── Records shown ──

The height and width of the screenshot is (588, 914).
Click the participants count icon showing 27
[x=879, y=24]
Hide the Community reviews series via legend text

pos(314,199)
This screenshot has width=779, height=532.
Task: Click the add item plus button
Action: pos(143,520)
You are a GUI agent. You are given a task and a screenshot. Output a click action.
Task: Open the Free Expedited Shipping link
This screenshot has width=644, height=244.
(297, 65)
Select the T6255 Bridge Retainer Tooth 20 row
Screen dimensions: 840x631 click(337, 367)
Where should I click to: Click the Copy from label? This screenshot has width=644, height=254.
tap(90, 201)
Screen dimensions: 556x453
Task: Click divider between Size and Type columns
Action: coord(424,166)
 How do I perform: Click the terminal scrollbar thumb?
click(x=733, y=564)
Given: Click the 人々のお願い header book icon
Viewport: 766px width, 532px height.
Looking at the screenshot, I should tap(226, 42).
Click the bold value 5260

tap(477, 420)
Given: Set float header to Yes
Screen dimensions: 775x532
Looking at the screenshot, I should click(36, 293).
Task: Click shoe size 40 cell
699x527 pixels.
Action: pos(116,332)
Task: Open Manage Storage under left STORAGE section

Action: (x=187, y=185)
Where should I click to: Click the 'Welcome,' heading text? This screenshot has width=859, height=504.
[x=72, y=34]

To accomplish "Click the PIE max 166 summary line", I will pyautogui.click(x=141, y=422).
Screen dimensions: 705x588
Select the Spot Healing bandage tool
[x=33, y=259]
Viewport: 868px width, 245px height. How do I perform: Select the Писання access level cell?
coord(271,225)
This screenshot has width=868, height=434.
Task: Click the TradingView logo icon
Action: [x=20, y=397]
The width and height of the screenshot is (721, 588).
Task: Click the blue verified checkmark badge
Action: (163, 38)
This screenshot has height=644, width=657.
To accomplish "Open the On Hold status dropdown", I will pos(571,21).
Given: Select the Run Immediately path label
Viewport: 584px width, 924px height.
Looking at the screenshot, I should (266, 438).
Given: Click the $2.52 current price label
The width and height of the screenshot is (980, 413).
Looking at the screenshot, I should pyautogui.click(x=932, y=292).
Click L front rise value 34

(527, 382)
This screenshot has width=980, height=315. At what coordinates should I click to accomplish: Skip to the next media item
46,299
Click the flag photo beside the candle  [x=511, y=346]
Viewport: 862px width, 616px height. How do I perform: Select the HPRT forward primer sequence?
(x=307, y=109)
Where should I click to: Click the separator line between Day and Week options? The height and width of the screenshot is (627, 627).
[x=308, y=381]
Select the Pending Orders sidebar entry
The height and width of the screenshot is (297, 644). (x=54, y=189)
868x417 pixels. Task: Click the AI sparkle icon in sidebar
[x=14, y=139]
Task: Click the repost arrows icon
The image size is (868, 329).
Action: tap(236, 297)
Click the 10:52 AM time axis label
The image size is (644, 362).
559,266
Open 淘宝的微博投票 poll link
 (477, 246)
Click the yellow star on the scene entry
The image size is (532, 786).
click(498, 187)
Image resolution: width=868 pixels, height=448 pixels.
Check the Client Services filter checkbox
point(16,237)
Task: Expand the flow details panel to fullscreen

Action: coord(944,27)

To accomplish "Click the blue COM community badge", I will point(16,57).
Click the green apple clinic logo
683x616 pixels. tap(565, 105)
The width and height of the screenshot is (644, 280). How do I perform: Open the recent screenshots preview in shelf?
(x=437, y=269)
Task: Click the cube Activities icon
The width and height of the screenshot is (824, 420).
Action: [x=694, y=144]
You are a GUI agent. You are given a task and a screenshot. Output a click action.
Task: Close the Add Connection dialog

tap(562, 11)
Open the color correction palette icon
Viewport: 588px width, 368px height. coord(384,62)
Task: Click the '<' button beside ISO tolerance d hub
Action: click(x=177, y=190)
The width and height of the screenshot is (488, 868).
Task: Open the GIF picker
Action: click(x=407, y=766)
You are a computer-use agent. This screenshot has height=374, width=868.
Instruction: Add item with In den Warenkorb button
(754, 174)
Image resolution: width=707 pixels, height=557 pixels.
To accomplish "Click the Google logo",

───

- [About this exercise] Using the entries shown above, reproduce verbatim the lines from the line bearing "Task: Open Manage" to the line bearing "Click the flag", inclusive.

- [Solution]
Task: Open Manage Storage under left STORAGE section

Action: (x=187, y=185)
Where should I click to: Click the 'Welcome,' heading text? This screenshot has width=859, height=504.
[x=72, y=34]

To accomplish "Click the PIE max 166 summary line", I will pyautogui.click(x=141, y=422).
Screen dimensions: 705x588
Select the Spot Healing bandage tool
[x=33, y=259]
Viewport: 868px width, 245px height. How do I perform: Select the Писання access level cell?
coord(271,225)
This screenshot has width=868, height=434.
Task: Click the TradingView logo icon
Action: [x=20, y=397]
The width and height of the screenshot is (721, 588).
Task: Click the blue verified checkmark badge
Action: (163, 38)
This screenshot has height=644, width=657.
To accomplish "Open the On Hold status dropdown", I will pos(571,21).
Given: Select the Run Immediately path label
Viewport: 584px width, 924px height.
Looking at the screenshot, I should (266, 438).
Given: Click the $2.52 current price label
The width and height of the screenshot is (980, 413).
Looking at the screenshot, I should pyautogui.click(x=932, y=292).
Click L front rise value 34

(527, 382)
This screenshot has width=980, height=315. At what coordinates should I click to accomplish: Skip to the next media item
46,299
Click the flag photo beside the candle  [x=511, y=346]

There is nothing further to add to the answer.